■ WHAT NEEDS TO BE DONE: The required output is the lines below from the line containing "#福特 (45, 1502)" to the line containing "Residential care (25, 2423)", inclusive, retyped exactly. No other lines belong in it.

■ DATA TO EXAMINE:
******
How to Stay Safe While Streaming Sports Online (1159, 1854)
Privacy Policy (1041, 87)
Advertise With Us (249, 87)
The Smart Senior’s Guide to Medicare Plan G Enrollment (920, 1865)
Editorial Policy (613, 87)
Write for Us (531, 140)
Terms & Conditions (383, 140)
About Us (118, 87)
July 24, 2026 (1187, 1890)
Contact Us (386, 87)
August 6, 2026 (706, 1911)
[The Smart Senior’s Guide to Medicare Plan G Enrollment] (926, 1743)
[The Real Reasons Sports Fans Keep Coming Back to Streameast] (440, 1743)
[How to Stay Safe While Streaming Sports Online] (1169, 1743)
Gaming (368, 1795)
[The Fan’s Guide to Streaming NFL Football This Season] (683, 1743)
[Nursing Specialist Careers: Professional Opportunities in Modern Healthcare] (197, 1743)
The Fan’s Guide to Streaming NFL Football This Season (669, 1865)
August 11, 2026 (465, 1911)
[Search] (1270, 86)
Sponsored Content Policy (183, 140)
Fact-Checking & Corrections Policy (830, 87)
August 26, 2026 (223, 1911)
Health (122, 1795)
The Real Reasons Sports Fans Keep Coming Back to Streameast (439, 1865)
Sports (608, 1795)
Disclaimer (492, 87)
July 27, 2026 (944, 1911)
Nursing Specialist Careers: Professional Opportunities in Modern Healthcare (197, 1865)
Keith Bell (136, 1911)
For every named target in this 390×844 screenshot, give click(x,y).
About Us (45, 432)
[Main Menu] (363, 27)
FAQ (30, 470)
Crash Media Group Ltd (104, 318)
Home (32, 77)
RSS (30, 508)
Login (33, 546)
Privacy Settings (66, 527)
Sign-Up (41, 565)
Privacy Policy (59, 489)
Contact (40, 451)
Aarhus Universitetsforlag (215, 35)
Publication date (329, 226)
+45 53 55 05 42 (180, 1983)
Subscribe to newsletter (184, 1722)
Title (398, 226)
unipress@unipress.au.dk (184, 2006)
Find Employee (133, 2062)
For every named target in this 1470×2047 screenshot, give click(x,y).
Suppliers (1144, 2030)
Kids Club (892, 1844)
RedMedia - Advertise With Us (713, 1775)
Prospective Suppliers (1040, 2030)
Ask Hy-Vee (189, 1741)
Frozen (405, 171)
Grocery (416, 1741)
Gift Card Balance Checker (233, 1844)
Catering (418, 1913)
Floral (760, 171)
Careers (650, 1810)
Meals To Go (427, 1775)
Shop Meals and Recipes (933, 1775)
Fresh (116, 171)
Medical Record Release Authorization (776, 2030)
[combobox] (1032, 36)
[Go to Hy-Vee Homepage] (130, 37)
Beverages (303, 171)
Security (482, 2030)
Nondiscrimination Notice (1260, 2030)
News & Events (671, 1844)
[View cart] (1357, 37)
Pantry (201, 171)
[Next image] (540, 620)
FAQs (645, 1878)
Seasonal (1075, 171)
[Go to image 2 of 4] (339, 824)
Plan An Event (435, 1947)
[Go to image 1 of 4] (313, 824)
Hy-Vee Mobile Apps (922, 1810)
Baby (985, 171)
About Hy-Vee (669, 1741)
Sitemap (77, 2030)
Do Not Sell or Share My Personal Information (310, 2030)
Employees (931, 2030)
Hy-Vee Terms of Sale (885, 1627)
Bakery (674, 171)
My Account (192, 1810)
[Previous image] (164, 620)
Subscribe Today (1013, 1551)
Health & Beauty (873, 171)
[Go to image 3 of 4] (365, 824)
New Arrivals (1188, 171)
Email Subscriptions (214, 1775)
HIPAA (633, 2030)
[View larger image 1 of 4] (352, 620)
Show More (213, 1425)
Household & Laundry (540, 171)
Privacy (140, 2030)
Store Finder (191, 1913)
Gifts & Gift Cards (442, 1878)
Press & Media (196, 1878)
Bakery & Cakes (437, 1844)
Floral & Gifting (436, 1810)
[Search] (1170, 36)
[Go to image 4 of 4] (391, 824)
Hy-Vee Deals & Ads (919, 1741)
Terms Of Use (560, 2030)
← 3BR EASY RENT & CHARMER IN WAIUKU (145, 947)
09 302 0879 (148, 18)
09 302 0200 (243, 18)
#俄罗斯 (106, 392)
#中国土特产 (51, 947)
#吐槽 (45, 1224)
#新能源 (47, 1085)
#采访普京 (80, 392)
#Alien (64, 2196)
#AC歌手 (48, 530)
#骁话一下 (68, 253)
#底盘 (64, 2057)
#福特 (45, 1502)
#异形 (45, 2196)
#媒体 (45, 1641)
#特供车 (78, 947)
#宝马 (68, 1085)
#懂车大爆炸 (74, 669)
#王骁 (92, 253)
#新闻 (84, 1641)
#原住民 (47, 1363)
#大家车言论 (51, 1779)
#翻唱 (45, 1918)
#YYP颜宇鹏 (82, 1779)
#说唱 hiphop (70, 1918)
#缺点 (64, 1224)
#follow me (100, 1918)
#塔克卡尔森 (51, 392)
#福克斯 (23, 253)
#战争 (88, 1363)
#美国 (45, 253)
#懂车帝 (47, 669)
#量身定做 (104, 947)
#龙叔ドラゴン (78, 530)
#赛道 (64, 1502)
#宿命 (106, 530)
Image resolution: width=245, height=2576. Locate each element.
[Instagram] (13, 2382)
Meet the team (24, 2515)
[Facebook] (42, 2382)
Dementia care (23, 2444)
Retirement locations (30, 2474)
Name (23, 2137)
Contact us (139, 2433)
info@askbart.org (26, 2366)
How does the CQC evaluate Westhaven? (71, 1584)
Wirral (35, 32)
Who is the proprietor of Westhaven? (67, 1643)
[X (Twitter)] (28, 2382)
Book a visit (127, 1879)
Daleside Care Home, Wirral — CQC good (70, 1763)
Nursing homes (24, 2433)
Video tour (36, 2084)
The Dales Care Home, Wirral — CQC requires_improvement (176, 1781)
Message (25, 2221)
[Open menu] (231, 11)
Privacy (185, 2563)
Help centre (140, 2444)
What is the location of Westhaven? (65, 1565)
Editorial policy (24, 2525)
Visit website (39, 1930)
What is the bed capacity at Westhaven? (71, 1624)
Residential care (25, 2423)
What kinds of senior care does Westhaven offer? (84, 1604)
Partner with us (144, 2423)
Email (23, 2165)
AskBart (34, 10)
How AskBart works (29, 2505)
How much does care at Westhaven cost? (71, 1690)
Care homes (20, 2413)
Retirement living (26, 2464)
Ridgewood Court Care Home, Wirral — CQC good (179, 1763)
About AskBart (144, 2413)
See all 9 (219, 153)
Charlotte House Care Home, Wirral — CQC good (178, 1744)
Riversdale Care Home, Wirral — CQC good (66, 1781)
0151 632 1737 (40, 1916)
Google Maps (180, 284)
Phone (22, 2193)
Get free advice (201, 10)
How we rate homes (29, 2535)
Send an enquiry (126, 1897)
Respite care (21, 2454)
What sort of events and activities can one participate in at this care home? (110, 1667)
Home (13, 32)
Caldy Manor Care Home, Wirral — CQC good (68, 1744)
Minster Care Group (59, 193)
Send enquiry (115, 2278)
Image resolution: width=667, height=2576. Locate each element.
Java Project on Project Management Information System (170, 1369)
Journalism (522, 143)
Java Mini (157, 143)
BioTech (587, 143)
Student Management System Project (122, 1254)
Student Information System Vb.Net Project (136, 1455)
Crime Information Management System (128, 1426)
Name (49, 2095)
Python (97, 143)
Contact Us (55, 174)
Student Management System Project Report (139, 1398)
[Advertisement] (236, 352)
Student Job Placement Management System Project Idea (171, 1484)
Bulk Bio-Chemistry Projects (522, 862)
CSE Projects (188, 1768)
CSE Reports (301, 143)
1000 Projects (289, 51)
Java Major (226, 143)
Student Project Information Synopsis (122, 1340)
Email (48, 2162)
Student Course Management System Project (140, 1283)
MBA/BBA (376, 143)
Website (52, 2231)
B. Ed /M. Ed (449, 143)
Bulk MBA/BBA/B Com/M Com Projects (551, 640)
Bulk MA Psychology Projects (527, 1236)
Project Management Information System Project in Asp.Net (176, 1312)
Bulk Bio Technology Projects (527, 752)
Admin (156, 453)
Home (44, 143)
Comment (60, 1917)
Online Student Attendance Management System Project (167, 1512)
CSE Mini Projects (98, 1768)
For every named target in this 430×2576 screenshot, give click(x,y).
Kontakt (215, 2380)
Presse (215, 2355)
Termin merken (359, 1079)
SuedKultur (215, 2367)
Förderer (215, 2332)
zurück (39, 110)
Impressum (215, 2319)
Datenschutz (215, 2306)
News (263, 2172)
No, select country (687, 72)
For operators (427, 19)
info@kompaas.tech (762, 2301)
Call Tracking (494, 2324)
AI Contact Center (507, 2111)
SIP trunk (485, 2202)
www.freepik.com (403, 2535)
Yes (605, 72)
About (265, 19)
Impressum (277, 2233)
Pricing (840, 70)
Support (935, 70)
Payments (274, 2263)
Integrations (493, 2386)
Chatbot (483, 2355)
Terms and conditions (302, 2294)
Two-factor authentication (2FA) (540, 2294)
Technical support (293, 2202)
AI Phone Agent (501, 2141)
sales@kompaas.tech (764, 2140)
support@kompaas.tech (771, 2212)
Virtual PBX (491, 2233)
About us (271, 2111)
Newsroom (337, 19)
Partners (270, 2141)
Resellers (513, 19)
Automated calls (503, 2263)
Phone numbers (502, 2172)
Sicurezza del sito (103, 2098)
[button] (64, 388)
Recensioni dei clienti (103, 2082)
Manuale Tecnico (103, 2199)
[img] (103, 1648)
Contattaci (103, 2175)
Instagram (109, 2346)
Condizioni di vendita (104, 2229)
******
■ RESPONSE TO THE EXERCISE:
#福特 (45, 1502)
#异形 (45, 2196)
#媒体 (45, 1641)
#特供车 (78, 947)
#宝马 (68, 1085)
#懂车大爆炸 (74, 669)
#王骁 (92, 253)
#新闻 (84, 1641)
#原住民 (47, 1363)
#大家车言论 (51, 1779)
#翻唱 (45, 1918)
#YYP颜宇鹏 (82, 1779)
#说唱 hiphop (70, 1918)
#缺点 (64, 1224)
#follow me (100, 1918)
#塔克卡尔森 (51, 392)
#福克斯 (23, 253)
#战争 (88, 1363)
#美国 (45, 253)
#懂车帝 (47, 669)
#量身定做 (104, 947)
#龙叔ドラゴン (78, 530)
#赛道 (64, 1502)
#宿命 (106, 530)
Image resolution: width=245, height=2576. Locate each element.
[Instagram] (13, 2382)
Meet the team (24, 2515)
[Facebook] (42, 2382)
Dementia care (23, 2444)
Retirement locations (30, 2474)
Name (23, 2137)
Contact us (139, 2433)
info@askbart.org (26, 2366)
How does the CQC evaluate Westhaven? (71, 1584)
Wirral (35, 32)
Who is the proprietor of Westhaven? (67, 1643)
[X (Twitter)] (28, 2382)
Book a visit (127, 1879)
Daleside Care Home, Wirral — CQC good (70, 1763)
Nursing homes (24, 2433)
Video tour (36, 2084)
The Dales Care Home, Wirral — CQC requires_improvement (176, 1781)
Message (25, 2221)
[Open menu] (231, 11)
Privacy (185, 2563)
Help centre (140, 2444)
What is the location of Westhaven? (65, 1565)
Editorial policy (24, 2525)
Visit website (39, 1930)
What is the bed capacity at Westhaven? (71, 1624)
Residential care (25, 2423)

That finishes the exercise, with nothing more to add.